Preserving the history of online collections (my love letter to future historians)

Friday, September 20, 2024

It’s pretty obvious that access to digitised resources, like Trove’s newspapers, has changed the practice of history in Australia. But how? I’m certain that the historiographical implications of the growth and development of online collections will become a topic of increasing interest to historians, and that exploration of this topic will lead to important insights into the relationship between what we keep, what we value, and what we know. But for this to happen we need to have data documenting changes in online collections. What became available when? How was it delivered to users? How did the search indexing work?
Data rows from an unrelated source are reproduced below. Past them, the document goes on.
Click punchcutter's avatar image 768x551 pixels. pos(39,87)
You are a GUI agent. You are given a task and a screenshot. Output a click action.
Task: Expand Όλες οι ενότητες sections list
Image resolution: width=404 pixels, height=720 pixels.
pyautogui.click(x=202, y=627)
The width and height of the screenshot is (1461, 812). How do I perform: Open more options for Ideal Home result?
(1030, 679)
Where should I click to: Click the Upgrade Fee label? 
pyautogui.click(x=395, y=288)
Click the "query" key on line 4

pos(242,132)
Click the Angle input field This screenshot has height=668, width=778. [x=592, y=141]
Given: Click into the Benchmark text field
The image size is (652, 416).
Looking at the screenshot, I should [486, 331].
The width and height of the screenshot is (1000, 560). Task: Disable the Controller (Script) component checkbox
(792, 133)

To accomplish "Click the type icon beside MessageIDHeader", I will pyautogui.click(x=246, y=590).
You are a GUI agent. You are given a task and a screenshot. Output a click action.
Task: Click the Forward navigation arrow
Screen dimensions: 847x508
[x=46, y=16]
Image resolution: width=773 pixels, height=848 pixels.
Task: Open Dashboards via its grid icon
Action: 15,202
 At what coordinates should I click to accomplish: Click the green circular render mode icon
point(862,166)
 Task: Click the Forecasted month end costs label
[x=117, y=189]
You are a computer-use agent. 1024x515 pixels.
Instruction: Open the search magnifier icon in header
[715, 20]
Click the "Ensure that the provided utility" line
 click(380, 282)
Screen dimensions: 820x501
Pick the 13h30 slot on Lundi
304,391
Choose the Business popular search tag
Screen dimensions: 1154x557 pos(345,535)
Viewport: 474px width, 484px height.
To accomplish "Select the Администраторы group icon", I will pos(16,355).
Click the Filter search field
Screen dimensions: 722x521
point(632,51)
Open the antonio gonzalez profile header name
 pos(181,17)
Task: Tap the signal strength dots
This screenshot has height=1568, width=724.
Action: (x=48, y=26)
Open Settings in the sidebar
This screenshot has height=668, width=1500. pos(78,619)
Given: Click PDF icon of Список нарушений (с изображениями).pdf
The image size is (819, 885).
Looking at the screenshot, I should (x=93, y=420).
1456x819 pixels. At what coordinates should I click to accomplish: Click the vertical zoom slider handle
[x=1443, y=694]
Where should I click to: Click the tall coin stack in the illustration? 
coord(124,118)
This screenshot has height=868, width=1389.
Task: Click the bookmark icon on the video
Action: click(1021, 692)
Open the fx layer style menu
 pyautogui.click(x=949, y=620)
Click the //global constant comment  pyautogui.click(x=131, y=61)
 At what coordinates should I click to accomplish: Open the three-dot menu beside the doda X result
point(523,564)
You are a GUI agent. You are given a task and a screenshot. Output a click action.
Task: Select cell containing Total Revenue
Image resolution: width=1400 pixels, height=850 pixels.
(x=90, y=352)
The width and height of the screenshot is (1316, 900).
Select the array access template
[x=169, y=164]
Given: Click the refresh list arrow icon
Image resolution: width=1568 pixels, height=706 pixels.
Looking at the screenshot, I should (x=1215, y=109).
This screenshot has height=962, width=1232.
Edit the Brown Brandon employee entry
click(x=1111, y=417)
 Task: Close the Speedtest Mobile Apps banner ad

In general, GLAM collection interfaces exist in an eternal present – they’re not good at explaining changes, or communicating their own histories. Australian GLAM organisations also share little statistical information. If you’re lucky, you might get something useful out of annual reports, but that’s about it. Trove, in fact, removed all their online collection statistics in the 2020 interface update. Web archives capture individual pages, but not complete systems. If we don’t document the shape and structure of online collections now, how will future historians understand their impact?

A couple of years ago I gave a short talk entitled ‘Living archaeologies of online collections’ for the Digital Preservation Coalition (video & slides).

In the talk, I described some of my piecemeal and inconsistent attempts to capture this history – starting back in 2011 when I first harvested data from Trove about the number of digitised newspaper articles. I’ve been continuing to create and update datasets, and have been trying to improve the way they’re organised and described – making them more FAIR – but I’ve still got a long way to go. At the moment there’s information spread across the GLAM Workbench, GitHub repositories, and Zenodo records, so I thought it might be useful if I pulled everything together into one big list. Hence this post. I often forget about what I’ve done in the past, so it’ll help me keep track of where the gaps are and what’s left to do. And hopefully it’ll encourage others to think about the significance and possibilities of this data, and perhaps share their own datasets.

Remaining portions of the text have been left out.